> **What is asked**:
Rewrite the data below as a numbered list, one line per item, and omit any blank lines.

> **Dataset records**:
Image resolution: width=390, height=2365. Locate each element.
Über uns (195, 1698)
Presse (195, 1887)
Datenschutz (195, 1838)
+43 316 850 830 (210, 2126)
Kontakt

> **Exercise output**:
1. Image resolution: width=390, height=2365. Locate each element.
2. Über uns (195, 1698)
3. Presse (195, 1887)
4. Datenschutz (195, 1838)
5. +43 316 850 830 (210, 2126)
6. Kontakt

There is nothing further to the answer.